[HN Gopher] Database drivers: Naughty or nice?
       ___________________________________________________________________
        
       Database drivers: Naughty or nice?
        
       Author : ctc24
       Score  : 79 points
       Date   : 2022-12-12 15:51 UTC (7 hours ago)
        
 (HTM) web link (www.prequel.co)
 (TXT) w3m dump (www.prequel.co)
        
       | wswope wrote:
       | Speaking as a professional data yeeter who has been bit by weird
       | driver issues in the past, I'll go against the grain to say that
       | I found this really helpful as a checklist to pattern match
       | against when troubleshooting, even without calling out specific
       | drivers. Thanks for sharing!
        
       | akdor1154 wrote:
       | I will presume that at least half of these are issues with the
       | Snowflake connectors until told otherwise.. those guys have a
       | great core product, but the connectors are pretty dodgy in many
       | cases I've seen.
       | 
       | Telling as well that DuckDB fixed your issue in a couple of
       | days.. had snowflake support even demonstrated technical
       | understanding of your request in that time? I guess it doesn't
       | really matter if it takes them six months or more to fix the
       | connector bugs anyway.
        
       | omgbear wrote:
       | I've had such problems with the official AWS redshift JDBC driver
       | -- Mostly around memory usage compared to the PG8.4 driver that
       | also works. But also,
       | 
       | - Much slower to cancel queries
       | 
       | - Still reading and buffering most of the result after canceling.
       | 
       | - Weird escaping issues
       | 
       | Glad to be done with that.
        
         | no_wizard wrote:
         | I know this isn't a specifically Amazon issue or topic, but I
         | am so disappointed by their SDKs. From Amplify to AppSync
         | they're just layers of half baked ideas and implementations.

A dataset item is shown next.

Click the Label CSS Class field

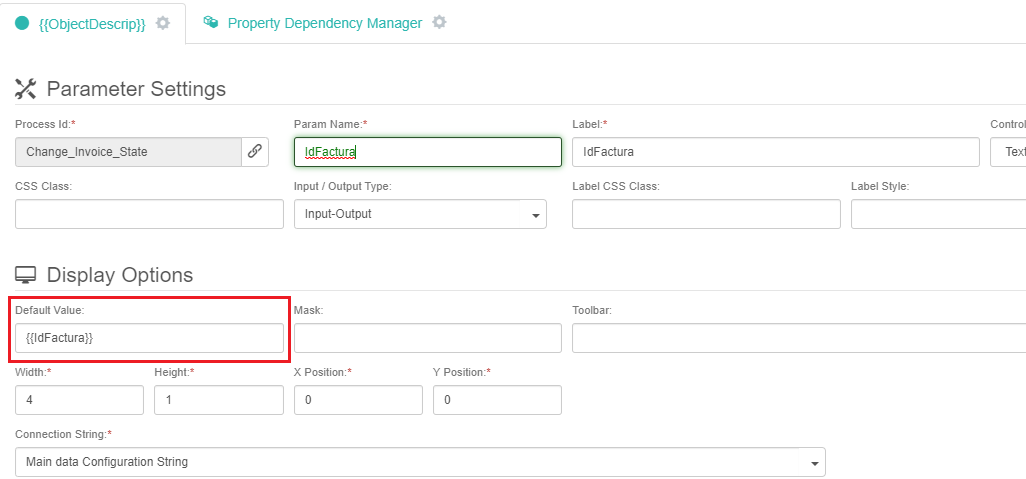(706, 214)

         | I've hit _a lot_ of bugs and limitations on their platform.
         | 
         | And they they still have no concept for native dev tooling for
         | most of their services. Its always "just setup separate
         | environments for testing, CI, development, staging, release"
         | and pay them more money.
         | 
         | I hate AWS, so much.
         | 
         | I am not shocked their DB drivers have issues.
        
           | gumboza wrote:
           | Completely agree with this. The only products I'd even
           | consider by choice from Amazon are the core IaaS products.
           | Everything they built in house on top of their own platform
           | is a buggy shit show.
           | 
           | One recent problem I have been dealing with, which I can't
           | detail because they'll know who I am and I am under NDA,
           | involved a major release last year. I found two critical bugs
           | in the stack which they had extended from an open standard.
           | As we're a massive company with a big spend I managed to get
           | the team leads and enterprise support on a call and I found
           | the whole fucking thing was clearly looked after by two guys
           | who didn't know what they hell they were doing, had never
           | spent any time on the stack that they were extending and had
           | never even considered a real world use case.
           | 
           | I have considered looking into Azure but I'm not sure that'll
           | be any better.
        
             | no_wizard wrote:
             | From my experience, having extensively used each cloud at 3
             | different jobs, this is _my take_. As always, YMMV, that
             | said:
             | 
             | - AWS is the worst of all the clouds, not just (typically)
             | in pricing, but definitely it has the worst DX, confusion
             | of options, and documentation out of the big 3. They're
             | flexible I guess, and have tons of services but no easy and
             | tight way to integrate them, and they're very configuration
             | heavy. Just didn't care for how they presented their happy
             | paths (WTF is up with VTL?!). I think Lambda's are
             | overrated and idk why they have cold starts in 2022 when
             | all their competitors don't anymore.
             | 
             | - Azure has some good stuff, including local emulators you
             | can download for some services, and they have mock packages
             | for programmatically emulation some of their services.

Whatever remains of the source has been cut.